In 1878, Louis C. Tiffany completed his first figural church window, installed at St. Mark’s Episcopal Church in Islip, New York. Around this time, Tiffany began to turn his focus to interior decoration, textile designs, wallpaper, furniture, and developing his groundbreaking and distinctive opalescent glass technique. With all the right pieces in place, Tiffany gifted the entire world with his vision. His became a household name apart from his father’s company, literally, as his pottery, jewelry, mosaic, and most especially his glasswork in the Arts and Crafts and Art Nouveau styles filled the homes of the fashionable across the United States and Europe. As his fame grew, so did his scale in production. Yet Louis C. Tiffany took pride in supervising every stage of the processes in his studios and factories, from designs to formation, cutting, and placement of glass.

1In 1902, Louis Comfort Tiffany took on the mantle as Art Director for his father’s Tiffany & Co., where his love of nature motifs and bright jewel tones transformed the company as he established the Tiffany Art Jewelry department at the iconic Fifth Avenue Location. He later took on the world at large right here in St. Louis, Missouri at the 1904 World’s Fair.

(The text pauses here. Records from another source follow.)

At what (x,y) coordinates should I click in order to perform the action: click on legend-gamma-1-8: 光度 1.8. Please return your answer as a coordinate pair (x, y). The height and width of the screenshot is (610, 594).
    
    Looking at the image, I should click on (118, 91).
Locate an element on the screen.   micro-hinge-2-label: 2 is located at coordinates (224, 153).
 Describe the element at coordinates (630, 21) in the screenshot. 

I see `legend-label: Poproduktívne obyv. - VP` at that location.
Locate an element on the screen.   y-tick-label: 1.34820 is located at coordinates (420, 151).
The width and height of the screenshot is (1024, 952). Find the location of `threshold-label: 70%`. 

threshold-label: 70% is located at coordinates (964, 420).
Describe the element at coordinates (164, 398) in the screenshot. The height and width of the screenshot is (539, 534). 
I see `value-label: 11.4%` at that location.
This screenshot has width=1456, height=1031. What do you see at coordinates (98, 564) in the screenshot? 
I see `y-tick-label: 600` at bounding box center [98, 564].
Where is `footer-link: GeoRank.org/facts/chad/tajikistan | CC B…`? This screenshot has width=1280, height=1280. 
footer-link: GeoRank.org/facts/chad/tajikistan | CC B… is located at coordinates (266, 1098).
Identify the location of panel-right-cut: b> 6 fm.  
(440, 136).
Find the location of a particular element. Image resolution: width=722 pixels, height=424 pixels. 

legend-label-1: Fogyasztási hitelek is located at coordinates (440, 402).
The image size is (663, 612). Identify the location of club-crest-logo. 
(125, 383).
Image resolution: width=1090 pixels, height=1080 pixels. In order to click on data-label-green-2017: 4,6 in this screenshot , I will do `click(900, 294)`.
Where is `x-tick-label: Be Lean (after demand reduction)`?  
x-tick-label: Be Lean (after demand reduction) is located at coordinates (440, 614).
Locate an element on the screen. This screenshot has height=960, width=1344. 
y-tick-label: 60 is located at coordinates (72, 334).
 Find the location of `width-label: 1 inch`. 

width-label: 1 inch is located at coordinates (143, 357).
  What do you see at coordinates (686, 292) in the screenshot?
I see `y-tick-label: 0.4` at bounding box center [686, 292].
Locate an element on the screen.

It was in the year 1902, that the Lottie G. Merrell Memorial Window panels by Tiffany Studios were installed. Note the opaque glass technique throughout the robes of Christ and his apostles. The thick molded glass imitating the drape of cloth is just one of the gorgeous signatures of a true Tiffany piece. The double layer of panes as seen in the areas above Christ’s hands and shoulders, create a glowing, kaleidoscopic effect of vivid color shining through vivid color, thus indeed giving the effect of looking into the heart of an opal with all its shimmering hues. Each cut of glass is carefully and perfectly selected. In the landscape behind the apostles, the striking golds and violets magnify each other, the sky above a perfect transition into a sunset. The grapes cascade down a lattice of crosses, representing the impending sacrifice. This solemn moment of Christ’s mortal farewell is a stunning and masterful representation of why Tiffany’s direction remains unmatched in the world of stained glass.